====== DATA SHOWN

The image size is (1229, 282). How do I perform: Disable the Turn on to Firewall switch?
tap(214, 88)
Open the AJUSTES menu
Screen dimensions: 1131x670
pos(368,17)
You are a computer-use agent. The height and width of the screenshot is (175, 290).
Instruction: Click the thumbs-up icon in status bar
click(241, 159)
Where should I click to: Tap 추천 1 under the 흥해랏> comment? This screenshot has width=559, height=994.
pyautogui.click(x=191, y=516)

============

AIM OF THE TASK.
Pull out every line of the records that contains the string "screenshot", with case counting.

REPLY TO THE TASK.
You are a computer-use agent. The height and width of the screenshot is (175, 290).
Where should I click to: Tap 추천 1 under the 흥해랏> comment? This screenshot has width=559, height=994.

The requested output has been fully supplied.